So the other night I’m walking my dogs and on the other side of the block is an old lady. I groan a little on the inside. It’s been noted here that perhaps my dogs are a little, say, energetic, and this is why I prefer to walk them at around midnight when there is no one around.
I’m also groaning because (as has been noted here) I am still recovering from hand surgery and I stupidly decided to take both dogs with me on the walk because i was feeling lazy, even though my right hand still has a tendency to let go of things like leash handles.
So, yeah, little old lady up ahead, the dogs are excited. She’s looking at me with some intense but perplexing emotion on her face. Is she mad at me? did she poop her pants? Is she one of Teddy Roosevelt’s scorned lovers?? I approach.
“mumble mumble mumble…poop?”
Oh my god! She pooped her pants and she wants me to help her! oh fuck, me and my unruly army of jackasses have been chosen by god to serve the elderly on some bizarre poop related crisis. I don’t even know how to help an old lady who pooped her pants. I decide to give her the benefit of the doubt, maybe I misheard her, maybe she didn’t say anything about poop. Maybe she said something about ‘scoop’ as in ‘I know you love ice cream, let’s go get a scoop’. It’s a long shot but I look at her and say, “excuse me?”

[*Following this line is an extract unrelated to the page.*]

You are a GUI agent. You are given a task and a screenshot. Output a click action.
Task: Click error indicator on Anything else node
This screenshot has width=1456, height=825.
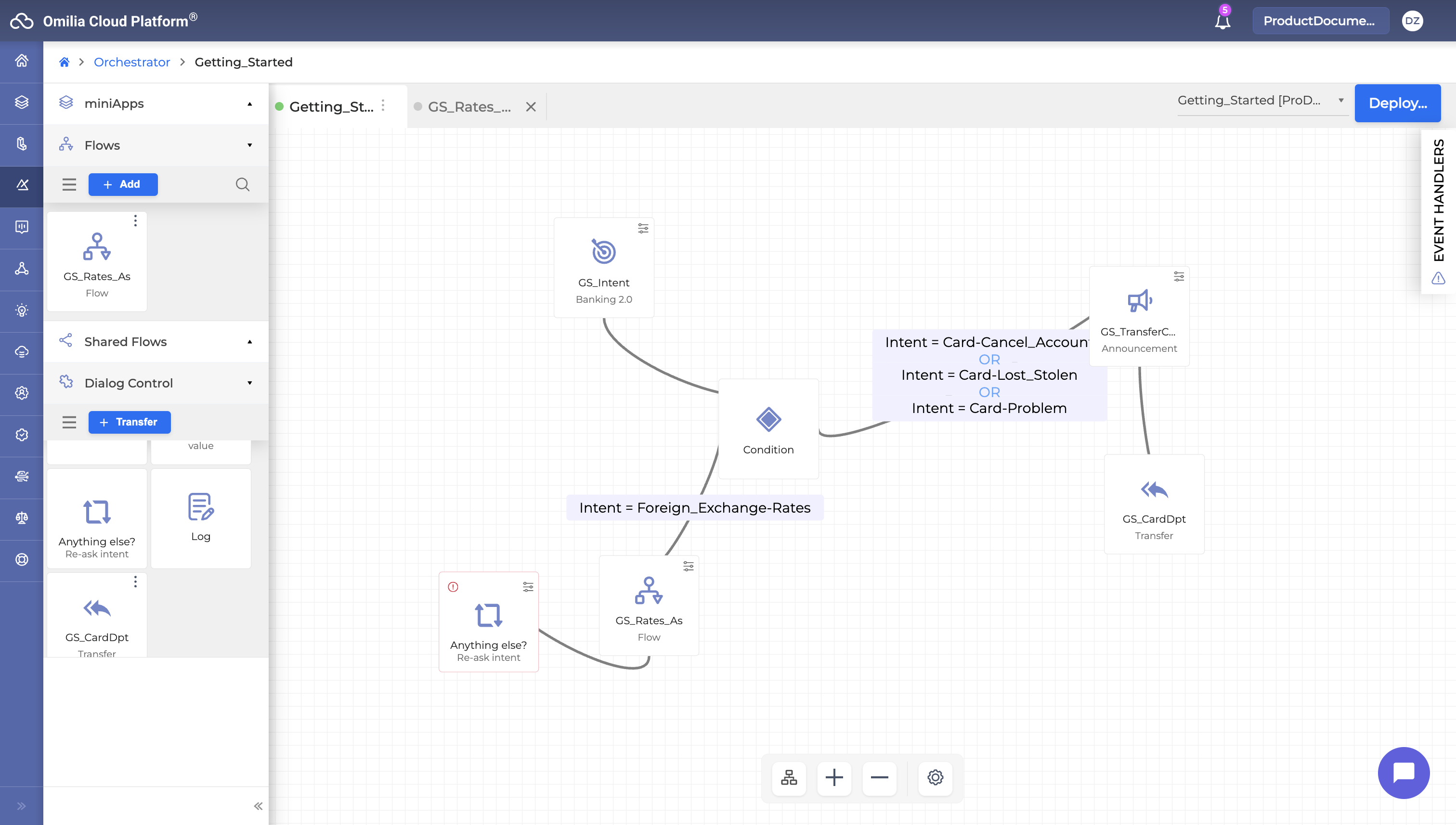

“Are you going to pick up your dog’s poop?!”
Well, this was certainly unexpected. What is she asking me? Of course I pick up my dog’s poop, i’m holding a bag of it! I show her the bag, “I always pick up after my dogs”, smile smile smile!
Wait, why am I talking to someone about poop? I don’t know this person. When I don;t know someone I want to talk about things with a neutral odor like the weather or the moon. You know, things that don;t smell like fecal matter.
um…now she’s really looking angry. What’s going on. She points to the ground and says, “pick up your dog’s poop!!!”. I follow her finger to the ground. poop? there’s just a piece of a branch on the ground, it’s not poop. It’s poop shaped and poop colored and…oh! Yeah. Crazy old lady.
I’m standing on the sidewalk with two jackass dogs and a crazy lady blaming the vagaries of tree construction on my dogs’ anuses. I don’t even know what to do! How do I explain that this is only a tree branch and even if it was poop (which it most certainly is not unless that dog in question has some seriouss dietary issues) it could not have come from my dogs as we had just come upon this spot and my dogs’ buttholes are not equipped with Star Trek style beam up technology (as far as I know).
I look at her. I look at the poop branch. I consider my options.
I pull a bag from my pocket, use it to pick up the stick and thank her for reminding me to pick it up. We head on our merry way.
Sometimes the crazy people have to think they are winning. It’s the only way to keep the earth spinning.